Os resultados apontam que o CBD restituiu a capacidade de memória das ratas. "A gente está vendo a possibilidade do canabidiol ter esse efeito neuroprotetor, e com isso melhorar as funções neurais como um todo", afirma Schröder, que pesquisa sobre a substância há 10 anos.

O estudo ainda é pré-clínico, mas com os resultados a pesquisadora pensa em realizar pesquisas com seres humanos. Por enquanto, um outro estudo está em andamento para analisar melhor a perda de memória na menopausa. "Quando encontramos resultados tão positivos com o canabidiol, a gente tem a obrigação de dar continuidade para que possamos oferecer alternativas mais seguras de tratamento para essas pacientes."
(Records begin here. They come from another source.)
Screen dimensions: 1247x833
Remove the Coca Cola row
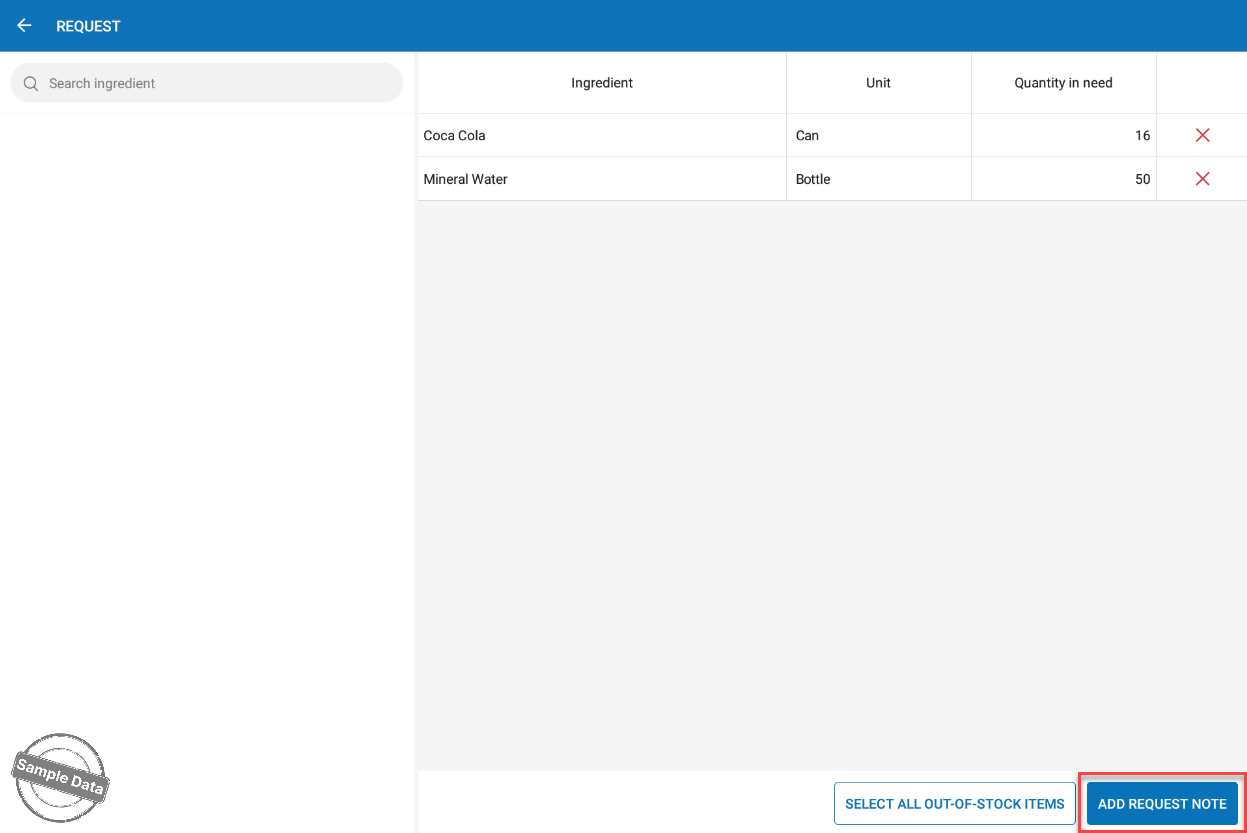(x=1202, y=135)
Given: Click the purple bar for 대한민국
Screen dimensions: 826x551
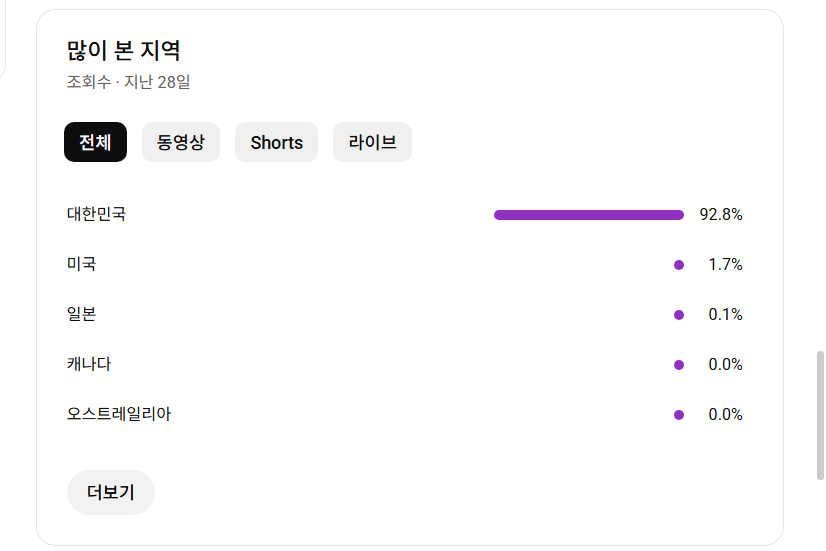Looking at the screenshot, I should click(588, 215).
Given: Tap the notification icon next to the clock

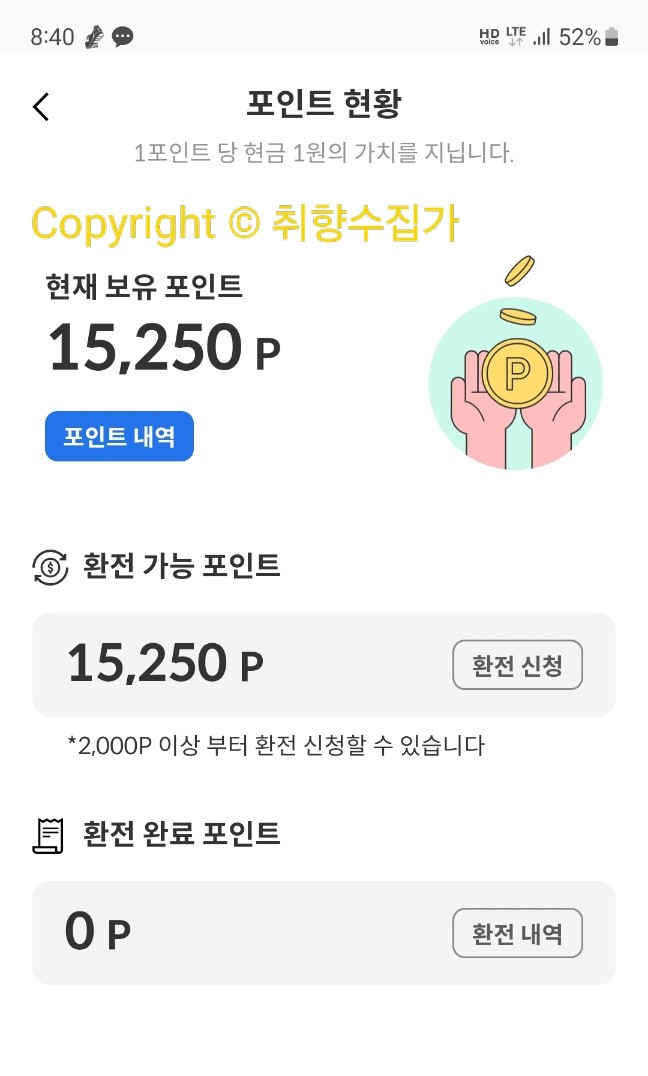Looking at the screenshot, I should [93, 37].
A questão, para a ginecologista Prado, passa também pelos profissionais médicos. "Boa parte da ginecologia ainda não se ateve ao manejo da Cannabis, quiçá atém-se a outros métodos alternativos para o controle de diversas enfermidades. O estudo do sistema endocanabinoide deveria ser abordado nas grades curriculares dos cursos de medicina."

Segundo Maciel, o sistema endocanabinoide é responsável por balancear todas as funções fisiológicas do nosso corpo, incluindo regulação do apetite, dor, memória e humor. "A Cannabis atua em diversas condições clínicas, porque ela se conecta nesse sistema que regula e que se conecta a todos os outros sistemas fisiológicos do corpo."

A sua empresa, a Thronus, atende mais de 1.000 pacientes por mês que buscam importar o produto. Mas o acesso tem um valor alto. "É muito caro importar", diz Brogliato, que compra o óleo pela associação Acura.

"Algumas políticas estaduais já fornecem o medicamento de forma gratuita para doenças pré-estabelecidas, infelizmente para nenhuma doença ginecológica. Os medicamentos de associações canábicas são alternativas muitas vezes mais baratas que os medicamentos de importação", diz Prado.